● SOURCE EXCERPT:

━━━━━━

Bengaluru: Urban Ladder, the online furniture retailer, reported a wider loss in 2014-15, hurt by a spurt in advertising and marketing expenses and an enlarged wage bill. The lacklustre results of the firm backed by Ratan Tata and venture capital firm Sequoia Capital come at a time when many investors are clawing back on fresh funding, prompting sta-rt-ups to focus on profitability.

Losses at Urban Ladder Home Décor Solutions Pvt. Ltd grew eight times to 58.51 crore in the year ended 31 March from 7.62 crore in the year-ago period, according to data available with the Registrar of Companies. Revenue rose 60% to 19.21 crore from 11.88 crore.

Advertising and marketing spending accounted for more than half of its expenses of 77.72 crore. The online retailer spent 40.24 crore on marketing, a whopping 11-time increase from 3.57 crore a year ago. Employee costs surged to 16.58 crore from 4.69 crore.

Heavy marketing expenditure are a necessary evil for e-commerce firms because they need to stay on top of their shoppers’ minds, industry experts said.

“Their biggest cost has been around customer acquisition. The major challenges will be getting more customers to buy furniture online," said Anand Ramanathan, director at KPMG Advisory Services, a consultancy firm. “Though there is a certain amount of audience by now, the biggest spend will go towards customer acquisition and retention."

Urban Ladder declined to comment.

━━━━━━

● COLLECTED MATERIAL:

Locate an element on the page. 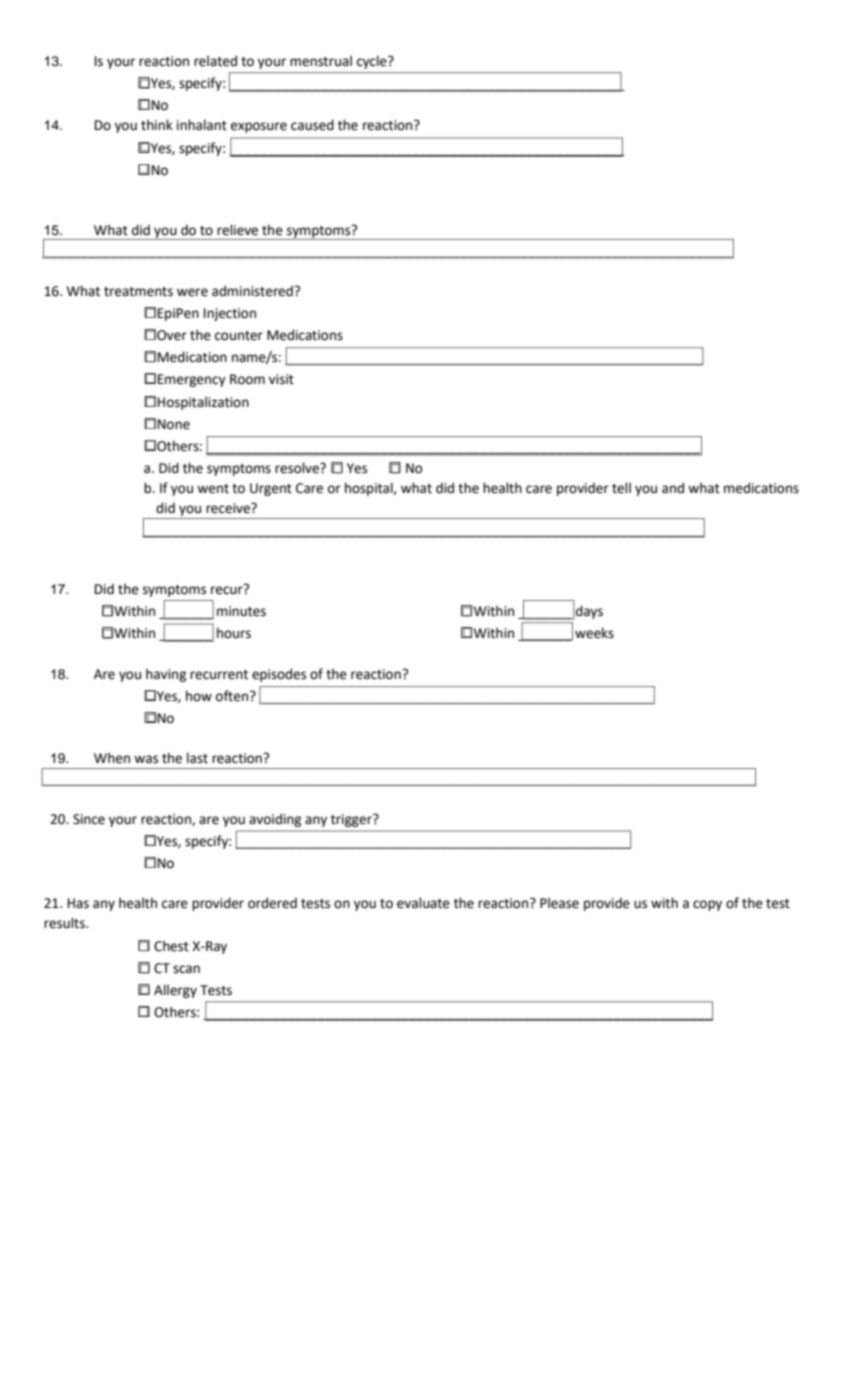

━━━━━━

● AIM OF THE TASK: Please copy the Urban Ladder article starting at "Advertising and marketing spending" and ending at "declined to comment.", swapping "industry experts" for "market analysts".

● COMPLETE ANSWER:
Advertising and marketing spending accounted for more than half of its expenses of 77.72 crore. The online retailer spent 40.24 crore on marketing, a whopping 11-time increase from 3.57 crore a year ago. Employee costs surged to 16.58 crore from 4.69 crore.

Heavy marketing expenditure are a necessary evil for e-commerce firms because they need to stay on top of their shoppers’ minds, market analysts said.

“Their biggest cost has been around customer acquisition. The major challenges will be getting more customers to buy furniture online," said Anand Ramanathan, director at KPMG Advisory Services, a consultancy firm. “Though there is a certain amount of audience by now, the biggest spend will go towards customer acquisition and retention."

Urban Ladder declined to comment.